If you have a child who easily gets angry or frustrated, then this blog post is for you. Here are some tips for dealing with an angry child.
Take a break
When emotions get out of control, step back for a few minutes and try to calm down. Stepping back can help stop the progression and allow you to determine what to do next.
Model appropriate expressions of anger
Your child learns from watching you how to handle conflicts and disagreements. You can’t expect him to learn to control himself if you start yelling at him when he’s angry.
It may be difficult to stop yourself from yelling at your child, but you need to remember that you are modelling behavior that your child will certainly copy. Calm responses will help your child control his anger; but if you lash out at him, he may become more enraged.
Kids learn to manage their anger constructively when they live in a home where anger is handled in a healthy way.
Being angry and feeling unheard causes kids to act out. They do this because they want to get your attention. They want you to listen to them.

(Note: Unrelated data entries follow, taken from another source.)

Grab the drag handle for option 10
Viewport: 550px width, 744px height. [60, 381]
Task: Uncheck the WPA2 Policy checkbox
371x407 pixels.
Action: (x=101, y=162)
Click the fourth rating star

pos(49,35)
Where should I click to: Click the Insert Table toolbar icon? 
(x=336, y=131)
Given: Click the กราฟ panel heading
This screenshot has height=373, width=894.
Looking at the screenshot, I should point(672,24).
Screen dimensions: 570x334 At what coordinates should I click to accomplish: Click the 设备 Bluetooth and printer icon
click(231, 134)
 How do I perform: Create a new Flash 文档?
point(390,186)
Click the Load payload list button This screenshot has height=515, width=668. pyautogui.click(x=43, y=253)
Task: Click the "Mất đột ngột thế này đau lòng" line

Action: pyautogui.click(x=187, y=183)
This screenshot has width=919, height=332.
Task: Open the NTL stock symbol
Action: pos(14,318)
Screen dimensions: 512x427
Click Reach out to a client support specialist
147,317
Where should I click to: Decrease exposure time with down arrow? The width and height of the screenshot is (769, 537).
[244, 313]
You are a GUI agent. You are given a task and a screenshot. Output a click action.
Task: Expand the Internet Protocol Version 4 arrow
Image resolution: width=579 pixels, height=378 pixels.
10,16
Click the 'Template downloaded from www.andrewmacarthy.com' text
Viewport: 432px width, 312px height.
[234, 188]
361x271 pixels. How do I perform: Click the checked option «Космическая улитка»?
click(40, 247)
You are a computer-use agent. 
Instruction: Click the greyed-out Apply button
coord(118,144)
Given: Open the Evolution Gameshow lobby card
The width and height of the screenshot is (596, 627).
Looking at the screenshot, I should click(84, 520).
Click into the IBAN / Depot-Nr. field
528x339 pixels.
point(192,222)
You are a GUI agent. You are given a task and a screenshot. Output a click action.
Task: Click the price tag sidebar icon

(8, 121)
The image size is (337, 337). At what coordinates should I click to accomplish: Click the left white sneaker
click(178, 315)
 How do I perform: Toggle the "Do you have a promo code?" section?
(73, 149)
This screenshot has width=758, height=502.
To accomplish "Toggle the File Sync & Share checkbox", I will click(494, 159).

Instead of getting frustrated, give your child an opportunity to be heard. Allow them to express their feelings and try not to interrupt them while they’re talking. By empathizing with your child’s feelings, you create space for your child’s anger to dissipate. Plus, they no longer need to use up their energy just to defend the fairness of their position.
Sometimes, children act in a way that is harmful to themselves or others when anger takes over. If you are worried about the escalating nature of your child’s anger, seek the help of a professional. Counselling can help parents and children understand one another better.